Let me ask a similar question: When building a car, is it premature to test the performance of your alternator before the car is assembled and you try to start it? The answer to this question is obviously “No, it’s not premature. I want to make sure that the alternator works before building my car!” If you would never assemble a car from untested parts, why would you assemble an enterprise application from untested components? Furthermore, because you integrate performance criteria into use cases, use cases will fail testing if they do not meet their performance criteria. In short, performance matters!

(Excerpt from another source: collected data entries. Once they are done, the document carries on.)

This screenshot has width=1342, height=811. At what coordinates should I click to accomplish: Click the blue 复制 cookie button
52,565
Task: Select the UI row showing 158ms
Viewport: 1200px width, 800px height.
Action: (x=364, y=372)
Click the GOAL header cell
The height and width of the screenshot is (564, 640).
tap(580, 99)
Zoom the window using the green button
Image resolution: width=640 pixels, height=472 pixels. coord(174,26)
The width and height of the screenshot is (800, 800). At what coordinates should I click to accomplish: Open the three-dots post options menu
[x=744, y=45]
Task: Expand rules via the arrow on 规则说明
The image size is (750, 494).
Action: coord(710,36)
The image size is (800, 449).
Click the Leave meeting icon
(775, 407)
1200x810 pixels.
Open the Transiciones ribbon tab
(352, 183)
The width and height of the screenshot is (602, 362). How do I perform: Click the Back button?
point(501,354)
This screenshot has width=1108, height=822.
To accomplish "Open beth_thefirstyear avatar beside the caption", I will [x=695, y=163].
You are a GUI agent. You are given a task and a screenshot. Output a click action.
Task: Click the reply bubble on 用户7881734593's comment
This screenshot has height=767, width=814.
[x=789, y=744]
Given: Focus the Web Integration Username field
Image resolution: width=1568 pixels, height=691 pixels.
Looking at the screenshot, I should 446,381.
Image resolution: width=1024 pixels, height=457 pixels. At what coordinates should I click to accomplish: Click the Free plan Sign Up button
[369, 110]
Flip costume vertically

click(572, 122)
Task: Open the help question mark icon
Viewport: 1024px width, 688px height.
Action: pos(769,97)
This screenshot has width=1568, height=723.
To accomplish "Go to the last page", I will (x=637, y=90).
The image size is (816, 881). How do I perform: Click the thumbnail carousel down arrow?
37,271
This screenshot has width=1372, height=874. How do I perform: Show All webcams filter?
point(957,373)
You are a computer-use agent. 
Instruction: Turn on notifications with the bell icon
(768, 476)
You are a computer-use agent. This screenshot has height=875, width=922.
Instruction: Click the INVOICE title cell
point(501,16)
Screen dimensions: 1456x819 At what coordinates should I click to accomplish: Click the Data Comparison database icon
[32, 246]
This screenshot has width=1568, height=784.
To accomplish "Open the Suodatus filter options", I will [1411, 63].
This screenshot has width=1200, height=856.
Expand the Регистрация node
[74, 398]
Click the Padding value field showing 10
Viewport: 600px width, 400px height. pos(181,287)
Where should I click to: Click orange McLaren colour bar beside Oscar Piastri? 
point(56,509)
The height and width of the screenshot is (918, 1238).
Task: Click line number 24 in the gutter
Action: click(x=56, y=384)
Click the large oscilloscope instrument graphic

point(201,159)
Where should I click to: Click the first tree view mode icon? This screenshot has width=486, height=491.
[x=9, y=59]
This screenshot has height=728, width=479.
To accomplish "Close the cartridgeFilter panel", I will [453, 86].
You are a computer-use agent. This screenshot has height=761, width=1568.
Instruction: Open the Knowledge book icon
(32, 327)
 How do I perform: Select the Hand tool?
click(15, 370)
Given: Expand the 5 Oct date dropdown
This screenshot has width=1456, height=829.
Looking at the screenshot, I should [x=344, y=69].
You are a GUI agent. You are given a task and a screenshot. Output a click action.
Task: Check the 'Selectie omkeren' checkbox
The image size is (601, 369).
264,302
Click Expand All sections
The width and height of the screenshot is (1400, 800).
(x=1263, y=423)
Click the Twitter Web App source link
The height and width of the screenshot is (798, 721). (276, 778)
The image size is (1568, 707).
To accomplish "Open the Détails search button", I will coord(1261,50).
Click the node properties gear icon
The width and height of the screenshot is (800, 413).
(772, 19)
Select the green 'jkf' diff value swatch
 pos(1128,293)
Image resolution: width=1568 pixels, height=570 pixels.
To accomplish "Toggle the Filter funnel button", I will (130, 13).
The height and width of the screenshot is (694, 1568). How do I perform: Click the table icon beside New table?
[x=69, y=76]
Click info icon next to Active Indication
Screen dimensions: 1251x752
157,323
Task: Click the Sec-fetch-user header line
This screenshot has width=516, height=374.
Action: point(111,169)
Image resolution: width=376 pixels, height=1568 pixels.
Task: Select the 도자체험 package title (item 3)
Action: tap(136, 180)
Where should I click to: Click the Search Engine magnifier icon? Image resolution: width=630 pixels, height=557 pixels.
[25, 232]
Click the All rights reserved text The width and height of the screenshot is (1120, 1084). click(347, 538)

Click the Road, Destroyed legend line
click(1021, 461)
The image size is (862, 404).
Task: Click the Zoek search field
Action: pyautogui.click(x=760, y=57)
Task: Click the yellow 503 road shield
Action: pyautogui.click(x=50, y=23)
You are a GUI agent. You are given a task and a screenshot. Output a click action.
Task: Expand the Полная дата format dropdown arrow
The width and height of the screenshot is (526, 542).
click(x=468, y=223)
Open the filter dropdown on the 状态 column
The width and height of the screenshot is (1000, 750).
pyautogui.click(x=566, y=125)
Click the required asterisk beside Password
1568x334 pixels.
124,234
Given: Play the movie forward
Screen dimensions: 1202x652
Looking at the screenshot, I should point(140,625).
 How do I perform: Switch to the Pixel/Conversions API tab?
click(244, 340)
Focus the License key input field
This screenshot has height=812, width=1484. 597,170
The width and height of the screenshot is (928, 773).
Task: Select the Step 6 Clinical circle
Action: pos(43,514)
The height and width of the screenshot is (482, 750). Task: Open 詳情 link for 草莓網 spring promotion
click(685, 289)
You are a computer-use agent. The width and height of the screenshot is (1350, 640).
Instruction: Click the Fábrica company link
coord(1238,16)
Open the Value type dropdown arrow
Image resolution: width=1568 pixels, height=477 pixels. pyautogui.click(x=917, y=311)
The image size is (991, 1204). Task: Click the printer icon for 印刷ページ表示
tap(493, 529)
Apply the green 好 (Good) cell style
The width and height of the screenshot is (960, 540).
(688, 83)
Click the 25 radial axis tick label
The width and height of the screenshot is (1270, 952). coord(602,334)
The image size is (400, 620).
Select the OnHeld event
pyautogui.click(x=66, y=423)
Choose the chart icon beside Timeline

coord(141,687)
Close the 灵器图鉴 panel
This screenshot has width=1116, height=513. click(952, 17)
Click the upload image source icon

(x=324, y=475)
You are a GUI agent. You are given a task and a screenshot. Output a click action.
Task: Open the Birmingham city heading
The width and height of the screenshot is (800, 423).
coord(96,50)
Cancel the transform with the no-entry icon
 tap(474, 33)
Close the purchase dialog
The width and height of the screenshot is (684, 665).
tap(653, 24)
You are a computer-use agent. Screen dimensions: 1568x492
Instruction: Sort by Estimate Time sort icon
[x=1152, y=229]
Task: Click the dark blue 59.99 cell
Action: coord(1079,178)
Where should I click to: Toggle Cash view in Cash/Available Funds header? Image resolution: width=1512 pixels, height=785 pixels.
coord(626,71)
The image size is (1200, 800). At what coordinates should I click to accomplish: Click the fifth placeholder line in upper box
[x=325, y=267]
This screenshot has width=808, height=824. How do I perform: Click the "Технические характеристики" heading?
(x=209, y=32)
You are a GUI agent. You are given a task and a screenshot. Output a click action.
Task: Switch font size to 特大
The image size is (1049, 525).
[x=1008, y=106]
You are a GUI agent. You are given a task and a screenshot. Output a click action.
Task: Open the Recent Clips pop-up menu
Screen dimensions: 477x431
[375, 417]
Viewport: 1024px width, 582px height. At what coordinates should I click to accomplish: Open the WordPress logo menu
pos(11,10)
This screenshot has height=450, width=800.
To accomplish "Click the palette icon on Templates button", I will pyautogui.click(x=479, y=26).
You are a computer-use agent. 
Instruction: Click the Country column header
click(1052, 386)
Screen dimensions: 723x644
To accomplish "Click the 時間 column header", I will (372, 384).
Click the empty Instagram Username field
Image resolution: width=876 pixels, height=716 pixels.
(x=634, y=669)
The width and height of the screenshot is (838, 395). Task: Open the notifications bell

In development, components are tested in unit tests. A unit test is designed to test the functionality and performance of an individual component, independently from other components that it will eventually interact with. The most common unit testing framework is an open source initiative called JUnit. JUnit’s underlying premise is that alongside the development of your components, you should write tests to validate each piece of functionality of your components. A relatively new development paradigm, Extreme Programming (www.xprogramming.com), promotes building test cases prior to building the components themselves, which forces you to better understand how your components will be used prior to writing them.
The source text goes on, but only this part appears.